The problem with you liberals is you always want to "fix" it if does meet your criceria of what you think it should be. And what needs "fixing" varies in the eyes of the beholder. Where would it stop. That is why the fonding Fathers made it hard to "Fix". It needs to stay that way.
It is amazing to hear that Governor Perry has created jobs in Texas. The oil industry is the creator of jobs. Perry being the head of State has run up a deficit of some $20.000.000.000 and is planning on killing jobs to pay for it.
i am surprised by your constitution article.
you come to the USA. you work as a journalist and then when tapped by obama you turn on America. maybe in your experience you had an imperial colonialization in your country's past. but if you know your history, india and the US had the SAME one in our's as well .
to me it is un-American for you, to first, be put up to this to draw attention away from those who want to tear America down, soros, obama, ayers..and the rest, but also have the audacity to suggest we change something in our Consittion because you think it isn't valid anymore by your standards.

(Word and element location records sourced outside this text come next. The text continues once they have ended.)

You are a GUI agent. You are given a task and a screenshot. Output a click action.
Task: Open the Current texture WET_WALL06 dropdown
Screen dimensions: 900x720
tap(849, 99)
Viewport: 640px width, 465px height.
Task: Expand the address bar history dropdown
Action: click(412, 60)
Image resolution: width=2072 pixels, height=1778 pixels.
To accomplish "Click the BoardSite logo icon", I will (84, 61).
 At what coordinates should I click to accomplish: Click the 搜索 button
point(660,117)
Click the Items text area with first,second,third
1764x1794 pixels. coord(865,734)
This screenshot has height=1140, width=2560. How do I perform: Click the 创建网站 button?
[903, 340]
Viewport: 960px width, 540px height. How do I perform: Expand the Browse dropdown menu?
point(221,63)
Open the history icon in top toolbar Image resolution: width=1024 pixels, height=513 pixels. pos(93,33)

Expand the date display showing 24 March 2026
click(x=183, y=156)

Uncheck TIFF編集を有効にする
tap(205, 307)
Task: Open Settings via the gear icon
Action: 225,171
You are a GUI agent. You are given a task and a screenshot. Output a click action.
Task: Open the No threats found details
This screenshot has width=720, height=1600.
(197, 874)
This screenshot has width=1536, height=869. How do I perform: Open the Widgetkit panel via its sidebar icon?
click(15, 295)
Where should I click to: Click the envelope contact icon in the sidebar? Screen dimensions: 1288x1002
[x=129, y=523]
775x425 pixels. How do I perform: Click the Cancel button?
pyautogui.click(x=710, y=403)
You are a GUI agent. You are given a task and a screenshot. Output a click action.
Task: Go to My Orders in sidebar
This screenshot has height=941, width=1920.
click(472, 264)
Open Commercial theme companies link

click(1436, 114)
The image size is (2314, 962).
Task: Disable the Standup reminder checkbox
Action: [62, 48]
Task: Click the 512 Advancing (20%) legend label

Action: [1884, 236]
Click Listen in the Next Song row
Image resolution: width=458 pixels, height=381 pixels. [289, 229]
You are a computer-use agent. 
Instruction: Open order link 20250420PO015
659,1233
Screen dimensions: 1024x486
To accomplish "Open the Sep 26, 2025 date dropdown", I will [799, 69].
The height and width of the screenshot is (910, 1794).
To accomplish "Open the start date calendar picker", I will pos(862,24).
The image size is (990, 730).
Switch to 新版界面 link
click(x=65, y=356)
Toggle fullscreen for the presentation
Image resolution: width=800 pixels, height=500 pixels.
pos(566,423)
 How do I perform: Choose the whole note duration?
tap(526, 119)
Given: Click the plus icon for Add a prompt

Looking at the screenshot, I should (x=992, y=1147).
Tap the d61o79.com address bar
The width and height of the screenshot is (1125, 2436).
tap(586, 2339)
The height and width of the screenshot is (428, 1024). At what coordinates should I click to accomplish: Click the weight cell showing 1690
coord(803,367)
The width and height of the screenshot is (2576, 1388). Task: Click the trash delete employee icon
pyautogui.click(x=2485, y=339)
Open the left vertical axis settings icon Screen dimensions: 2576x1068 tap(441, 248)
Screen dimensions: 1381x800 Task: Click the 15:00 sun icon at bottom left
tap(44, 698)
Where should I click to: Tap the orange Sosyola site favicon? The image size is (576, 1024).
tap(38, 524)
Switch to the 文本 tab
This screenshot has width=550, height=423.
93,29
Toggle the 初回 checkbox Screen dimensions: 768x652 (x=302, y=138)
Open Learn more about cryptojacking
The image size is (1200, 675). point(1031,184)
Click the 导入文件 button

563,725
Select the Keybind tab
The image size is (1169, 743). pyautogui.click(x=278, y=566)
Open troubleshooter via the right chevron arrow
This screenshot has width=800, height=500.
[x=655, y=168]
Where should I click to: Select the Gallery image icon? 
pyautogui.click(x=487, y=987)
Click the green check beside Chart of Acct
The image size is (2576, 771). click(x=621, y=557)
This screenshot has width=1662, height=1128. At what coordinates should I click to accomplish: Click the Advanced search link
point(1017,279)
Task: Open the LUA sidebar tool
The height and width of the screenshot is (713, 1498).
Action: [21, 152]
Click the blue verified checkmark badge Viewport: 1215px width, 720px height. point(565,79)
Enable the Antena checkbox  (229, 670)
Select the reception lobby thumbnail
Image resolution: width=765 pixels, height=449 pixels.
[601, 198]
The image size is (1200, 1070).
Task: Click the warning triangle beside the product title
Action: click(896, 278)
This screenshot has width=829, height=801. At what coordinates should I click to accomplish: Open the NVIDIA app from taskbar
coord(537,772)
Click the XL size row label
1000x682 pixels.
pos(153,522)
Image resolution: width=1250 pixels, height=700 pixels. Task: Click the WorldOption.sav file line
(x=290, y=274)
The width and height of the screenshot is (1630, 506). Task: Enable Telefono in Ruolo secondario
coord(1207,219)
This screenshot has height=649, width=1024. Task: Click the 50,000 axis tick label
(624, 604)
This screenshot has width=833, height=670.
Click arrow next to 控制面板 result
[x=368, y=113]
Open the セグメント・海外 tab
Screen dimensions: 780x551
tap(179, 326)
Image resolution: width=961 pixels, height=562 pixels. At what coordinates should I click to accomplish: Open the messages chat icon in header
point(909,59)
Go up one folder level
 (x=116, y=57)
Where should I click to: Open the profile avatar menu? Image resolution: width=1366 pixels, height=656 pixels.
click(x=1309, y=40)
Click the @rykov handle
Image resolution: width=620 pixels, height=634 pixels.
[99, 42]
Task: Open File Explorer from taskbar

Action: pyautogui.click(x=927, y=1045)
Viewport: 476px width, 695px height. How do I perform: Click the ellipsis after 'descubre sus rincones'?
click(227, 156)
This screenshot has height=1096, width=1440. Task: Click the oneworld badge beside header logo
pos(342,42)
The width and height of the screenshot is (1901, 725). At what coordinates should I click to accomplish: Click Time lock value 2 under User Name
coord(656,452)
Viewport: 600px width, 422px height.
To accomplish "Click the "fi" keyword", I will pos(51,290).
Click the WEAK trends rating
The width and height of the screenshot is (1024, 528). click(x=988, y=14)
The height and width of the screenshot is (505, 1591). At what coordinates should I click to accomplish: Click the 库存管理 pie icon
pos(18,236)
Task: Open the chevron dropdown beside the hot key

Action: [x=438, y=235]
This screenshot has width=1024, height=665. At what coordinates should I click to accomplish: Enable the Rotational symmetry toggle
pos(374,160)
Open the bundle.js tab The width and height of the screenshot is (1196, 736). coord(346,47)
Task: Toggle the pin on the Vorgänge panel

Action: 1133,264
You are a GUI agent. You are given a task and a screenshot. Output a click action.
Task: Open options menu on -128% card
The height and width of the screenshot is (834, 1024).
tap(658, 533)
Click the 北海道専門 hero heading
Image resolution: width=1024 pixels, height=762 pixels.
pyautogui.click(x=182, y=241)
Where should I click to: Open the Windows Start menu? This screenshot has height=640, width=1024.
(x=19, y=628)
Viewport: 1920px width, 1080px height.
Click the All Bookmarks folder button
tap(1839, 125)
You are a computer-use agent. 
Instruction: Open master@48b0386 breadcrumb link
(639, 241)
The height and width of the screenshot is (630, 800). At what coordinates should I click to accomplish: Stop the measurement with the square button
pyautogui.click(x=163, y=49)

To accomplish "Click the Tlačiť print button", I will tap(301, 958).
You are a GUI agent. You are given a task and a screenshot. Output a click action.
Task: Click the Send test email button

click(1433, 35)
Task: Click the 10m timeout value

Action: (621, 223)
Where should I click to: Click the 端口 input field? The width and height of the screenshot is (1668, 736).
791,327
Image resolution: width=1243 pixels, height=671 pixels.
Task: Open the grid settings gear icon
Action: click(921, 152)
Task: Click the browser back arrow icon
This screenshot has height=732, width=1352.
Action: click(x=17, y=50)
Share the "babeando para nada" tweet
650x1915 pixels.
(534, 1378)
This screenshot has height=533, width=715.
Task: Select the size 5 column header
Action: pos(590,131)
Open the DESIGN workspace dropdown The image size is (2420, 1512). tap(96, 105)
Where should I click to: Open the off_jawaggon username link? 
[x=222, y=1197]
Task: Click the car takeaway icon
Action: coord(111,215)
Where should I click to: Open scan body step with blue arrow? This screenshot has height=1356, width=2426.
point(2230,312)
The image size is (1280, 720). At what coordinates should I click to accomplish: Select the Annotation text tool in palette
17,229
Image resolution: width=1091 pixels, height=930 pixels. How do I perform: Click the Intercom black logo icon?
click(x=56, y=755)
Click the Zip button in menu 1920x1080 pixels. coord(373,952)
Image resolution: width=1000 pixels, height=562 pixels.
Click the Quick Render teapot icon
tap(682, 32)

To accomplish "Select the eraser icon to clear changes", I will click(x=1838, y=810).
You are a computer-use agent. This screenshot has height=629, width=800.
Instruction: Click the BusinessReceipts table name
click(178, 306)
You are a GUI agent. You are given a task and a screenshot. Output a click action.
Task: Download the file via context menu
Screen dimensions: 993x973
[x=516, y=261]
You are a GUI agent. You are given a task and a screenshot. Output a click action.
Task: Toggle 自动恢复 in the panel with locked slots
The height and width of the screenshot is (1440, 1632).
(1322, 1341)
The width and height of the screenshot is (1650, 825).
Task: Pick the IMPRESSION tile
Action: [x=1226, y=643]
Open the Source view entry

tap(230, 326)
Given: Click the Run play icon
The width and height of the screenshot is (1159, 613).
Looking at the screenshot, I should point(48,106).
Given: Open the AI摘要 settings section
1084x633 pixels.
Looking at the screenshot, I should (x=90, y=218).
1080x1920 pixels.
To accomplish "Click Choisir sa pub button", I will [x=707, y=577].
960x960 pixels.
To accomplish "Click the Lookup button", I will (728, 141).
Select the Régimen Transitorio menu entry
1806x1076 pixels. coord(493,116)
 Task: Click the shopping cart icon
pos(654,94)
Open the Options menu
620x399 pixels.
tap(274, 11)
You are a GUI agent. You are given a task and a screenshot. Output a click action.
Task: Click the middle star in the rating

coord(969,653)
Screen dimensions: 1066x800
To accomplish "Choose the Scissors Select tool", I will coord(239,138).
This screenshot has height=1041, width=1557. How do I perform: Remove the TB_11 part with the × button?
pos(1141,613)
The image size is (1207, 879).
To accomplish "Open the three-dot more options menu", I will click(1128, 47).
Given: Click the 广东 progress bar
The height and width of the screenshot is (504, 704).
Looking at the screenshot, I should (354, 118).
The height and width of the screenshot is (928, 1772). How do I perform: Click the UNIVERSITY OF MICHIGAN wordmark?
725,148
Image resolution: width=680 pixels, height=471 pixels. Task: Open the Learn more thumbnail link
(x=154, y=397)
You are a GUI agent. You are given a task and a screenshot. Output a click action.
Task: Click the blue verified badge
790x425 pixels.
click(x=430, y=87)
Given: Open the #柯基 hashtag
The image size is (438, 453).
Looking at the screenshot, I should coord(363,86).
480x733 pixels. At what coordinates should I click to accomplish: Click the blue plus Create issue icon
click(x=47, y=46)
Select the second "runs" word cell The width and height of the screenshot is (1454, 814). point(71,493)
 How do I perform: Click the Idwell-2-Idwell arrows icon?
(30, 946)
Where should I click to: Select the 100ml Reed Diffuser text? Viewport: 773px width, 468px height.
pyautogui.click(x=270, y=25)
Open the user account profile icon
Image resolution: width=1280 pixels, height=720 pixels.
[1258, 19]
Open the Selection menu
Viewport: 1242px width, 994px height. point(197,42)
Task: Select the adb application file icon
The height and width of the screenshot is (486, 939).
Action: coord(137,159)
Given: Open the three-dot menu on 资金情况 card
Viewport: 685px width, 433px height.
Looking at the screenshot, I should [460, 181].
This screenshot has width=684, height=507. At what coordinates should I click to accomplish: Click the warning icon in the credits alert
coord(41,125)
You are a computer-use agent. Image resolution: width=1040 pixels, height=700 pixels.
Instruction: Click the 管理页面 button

my suggestion to you is: Go Back Home and live like you deserve, underneath you own country's oppresision. i've been there and believe me, you have Nothing to crow about back home. it's a mess top to bottom. if you truely want to help a country..go home and help you own country stop it's child labor, it's cast system, and it's stealing of American jobs for what 50 cents a day wages. and it's complete religious and racist atttitudes towards the others living within it's borders, you country is what needs to be fixed first before you offer any help to us.
After a carefully crafted Political campaign reeked with: false premisen, mistakes, lies, easy language counter balanced with obsolete words, lots of "I say what you like to hear.", half truths, ignorance and most important sunday school.
The inhabitants of the Bible Harness were successfully tricked into electing BEAVIS + BUTTHEAD for their next supreme leader + king. Their first decree was to lock up in the local salt mine everyone who elected them for as long as their reign lasted, replacing them with the rejects from the PEOPLES REPUBLIC recently elevated to first world superpower .
The supreme kings explanation for their first act was that they could take ignorance but they refuse to pay for benefits.